# Semester Project:
# exploring Differentiable Neural Computers and applications

## Introduction
What we want to present in the following notebook is a cutting-edge topic in machine learning, related to a particular model of Neural Network called **Differentable Neural Computer** (DNC) which puts together a Neural Network and an external memory from which the Netwoek can read and write. The main source of this noteboook is based on the article and paper which can be found [here](https://deepmind.com/blog/differentiable-neural-computers/).
<br>

We start with a presentation of the DNC and how they are enhanced form *Neural Turing Machines*. Then we move to the core topic of this networks which are the three **differentiable attention mechanisms** with whihc the network performs the read and writes operations. We propose then a code for the implementation of these Networks, testing their performances and limitations. Finally we will try to implement the graph task presented in the paper and adapt it to a different problem.
<hr>

## DNC
The Differentiable Neural Computers are neural networks with a coupled memory, where the dimension of this memory does not affect the behaviour of the network. The memory can be tought as a RAM and the Network as a controller which is differentiable using gradient descent-like tecniques.
<br>
Comparing this Network with the respect of other whihc present memory states such as RNN or LSTM, DNCs do not store information whihc is tigth coupled with the model itself. Instead, they have the possibility to selectively read and write to and from memory locations, creating a separation between state preservation and content (data).
<br>

In the litterature, another network capable of read and write using an external memory came out in the past, called **Neural Turing Machine** (NTM). Altought the concept is similar to the DNC, with a Network acting as controller and an external memory, they are more restricted in the method with which the Neural Network access the memory. 

<br>
![DNC](./figures/DNC_architecture.png)
<br>

The image shows the architecture of a DNC Neural Network. In this specif example, the controller is a Recursive Neural Network (a LSTM is also possible) which is receiving an input (from a dataset) and the previous step readings from the memory. The output of the network is made of two parts:
- The output of the Neural Network, which constitute our target
- A vector called **'Interface Vector'** which is used by the read and write heads to interact with the memory

As it's clear by now, the DNC is mainly composed of two parts interacting together: the **Neural Netwoerk** itself (**a**) and the **Heads** (**b**) which performs the operations over the **Memory** (**c**). Those oprations are the key differences of DNC over NTM and will be described in details in the next paragraph. 

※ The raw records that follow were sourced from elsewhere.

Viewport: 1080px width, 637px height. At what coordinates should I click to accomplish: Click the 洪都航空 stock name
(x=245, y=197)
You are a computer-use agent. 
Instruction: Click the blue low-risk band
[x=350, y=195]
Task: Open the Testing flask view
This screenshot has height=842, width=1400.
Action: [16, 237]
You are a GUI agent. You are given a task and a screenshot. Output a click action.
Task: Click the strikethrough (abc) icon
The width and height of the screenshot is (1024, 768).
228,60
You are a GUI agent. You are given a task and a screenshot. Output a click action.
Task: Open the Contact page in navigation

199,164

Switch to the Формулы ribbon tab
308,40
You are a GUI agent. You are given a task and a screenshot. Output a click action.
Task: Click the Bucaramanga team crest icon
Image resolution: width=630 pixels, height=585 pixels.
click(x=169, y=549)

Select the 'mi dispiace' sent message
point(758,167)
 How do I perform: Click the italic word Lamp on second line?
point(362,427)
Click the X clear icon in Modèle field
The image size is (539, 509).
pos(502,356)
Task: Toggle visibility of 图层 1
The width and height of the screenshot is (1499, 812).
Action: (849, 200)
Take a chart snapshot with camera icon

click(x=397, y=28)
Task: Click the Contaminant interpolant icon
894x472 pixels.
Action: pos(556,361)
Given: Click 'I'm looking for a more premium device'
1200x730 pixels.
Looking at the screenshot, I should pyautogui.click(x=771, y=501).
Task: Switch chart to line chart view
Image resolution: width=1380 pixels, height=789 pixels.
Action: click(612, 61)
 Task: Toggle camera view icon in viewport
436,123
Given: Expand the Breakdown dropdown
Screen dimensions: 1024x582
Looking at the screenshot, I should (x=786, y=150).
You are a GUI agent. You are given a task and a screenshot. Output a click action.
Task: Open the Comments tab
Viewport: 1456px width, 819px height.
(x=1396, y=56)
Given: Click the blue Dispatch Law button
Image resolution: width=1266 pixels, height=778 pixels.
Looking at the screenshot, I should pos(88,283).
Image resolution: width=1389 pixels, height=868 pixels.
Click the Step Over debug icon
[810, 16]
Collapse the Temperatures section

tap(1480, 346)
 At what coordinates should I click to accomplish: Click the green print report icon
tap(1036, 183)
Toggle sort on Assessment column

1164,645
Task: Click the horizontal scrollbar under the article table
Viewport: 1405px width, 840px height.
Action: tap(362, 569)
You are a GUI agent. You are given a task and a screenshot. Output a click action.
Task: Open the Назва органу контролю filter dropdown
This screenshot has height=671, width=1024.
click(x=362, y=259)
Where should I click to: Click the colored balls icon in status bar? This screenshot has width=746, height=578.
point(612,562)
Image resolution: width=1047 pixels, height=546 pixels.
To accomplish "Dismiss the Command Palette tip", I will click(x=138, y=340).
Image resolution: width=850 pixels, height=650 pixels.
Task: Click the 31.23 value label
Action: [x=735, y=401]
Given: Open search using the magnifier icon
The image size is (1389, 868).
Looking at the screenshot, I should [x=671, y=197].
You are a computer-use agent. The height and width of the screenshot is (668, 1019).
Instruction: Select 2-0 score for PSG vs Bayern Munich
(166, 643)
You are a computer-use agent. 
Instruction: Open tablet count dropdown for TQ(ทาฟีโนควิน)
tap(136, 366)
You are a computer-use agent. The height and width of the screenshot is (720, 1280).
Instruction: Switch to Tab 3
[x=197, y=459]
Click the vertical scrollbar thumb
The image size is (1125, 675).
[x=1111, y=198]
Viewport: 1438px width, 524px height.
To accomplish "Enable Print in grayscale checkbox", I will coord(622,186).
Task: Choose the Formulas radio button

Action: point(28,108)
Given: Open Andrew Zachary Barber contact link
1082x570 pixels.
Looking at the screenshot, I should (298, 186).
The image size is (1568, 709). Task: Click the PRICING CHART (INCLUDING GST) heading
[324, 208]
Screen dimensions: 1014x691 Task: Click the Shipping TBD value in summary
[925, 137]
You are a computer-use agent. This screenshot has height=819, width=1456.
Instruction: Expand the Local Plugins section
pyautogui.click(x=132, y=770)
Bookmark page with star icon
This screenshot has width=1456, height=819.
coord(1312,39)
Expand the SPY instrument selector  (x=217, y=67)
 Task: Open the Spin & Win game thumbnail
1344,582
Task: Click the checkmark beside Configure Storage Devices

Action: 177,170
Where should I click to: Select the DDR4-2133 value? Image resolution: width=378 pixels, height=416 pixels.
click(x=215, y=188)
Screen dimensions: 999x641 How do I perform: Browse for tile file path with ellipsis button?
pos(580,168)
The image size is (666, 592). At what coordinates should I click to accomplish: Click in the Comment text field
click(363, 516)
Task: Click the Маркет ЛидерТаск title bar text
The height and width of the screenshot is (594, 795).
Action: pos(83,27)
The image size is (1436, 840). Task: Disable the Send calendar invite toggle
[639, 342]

The Heads are particular components which are dealing with the content of the memory. It's possible to define as many read and write heads as needed, all of them will receive weights vector which are used to define the location over which perform the read and write operations. The differentiability of these parts allows the network to learn how to perform these operations simple by looking at the error during the trainign process and adjusting the weights.

Finally, in addition to the Memory there is an additional information whcih is saved and used during the read and writes operations. Those are the **Memory Usage and Temporal Links** (**d**) which is an imprvement over the NTM. Those links and usage information allows to dynamically allocate the content during the reads and to have notion of temporal assosciation between entries of the memory. That is, it's possibile to know the sequence of the writtings which is extremely important when the Network has to deal to sequential tasks such as graph path search.
<hr>


## Memory Interactions

### Overview
The core mechanism of DNCs is the possibility to write and read from an external memory matrix. As mentioned, the difference with the NTMs is in defining more **attention mechanisms**. This is different from the address mechanisms in conventional computers, where there is a mapping between the address and the content of the memory. The idea here is to define the weights over the location of the Memory. Those weights represents a degree (we can immagine it has a filter) that indicates how much the locations in the Memory matrix are involved during read and writing operations.
<br>
Briefly:
- a read vector $\mathbf{r}$ is returned after a read operation which involves a read weights matrix $\mathbf{w^r}$:<br>
    $\mathbf{r}=\sum_{i=1}^N M[i,j]w^r[i]$ for $j=1, \dots,W$
    
- an erase vector $\mathbf{e}$ is applied using the write weights matrix $\mathbf{w^w}$, then a a write vector is added $\mathbf{v}$:<br>
    $\mathbf{v}: M[i,j] \leftarrow M[i,j](1-\mathbf{w^w}[i]\mathbf{e}[j]+\mathbf{w^w}[i]\mathbf{v}[j])$

The units which determines this operations are the read and write Heads. 

### Differentiable Attention
There are three forms of differentiable attention. This is more a fancy terminology to call the three pricipal techniques involved in in order to address the memory. Before going into the details we want to recall some of the techniques which are instead used in NTM to appreasciate the difference with the DNC. 

There are two mechanism for addressing the memory and the Neural Tuning Machines combines both:
- *content-based addressing*: focuses attention on locations based on the similarity between their current values and values emitted by the controller. This is related to the content addressing of the Hopfield networks, the controller needs to generate a value which is an approximation of the one stored to then retrieve the exact location. 
- *location-based addressing*: it's the traditional approach to address the memory. For arithmetic operation where we need to define variables the conent based in not enough, we need the location of the variable to perform the operation.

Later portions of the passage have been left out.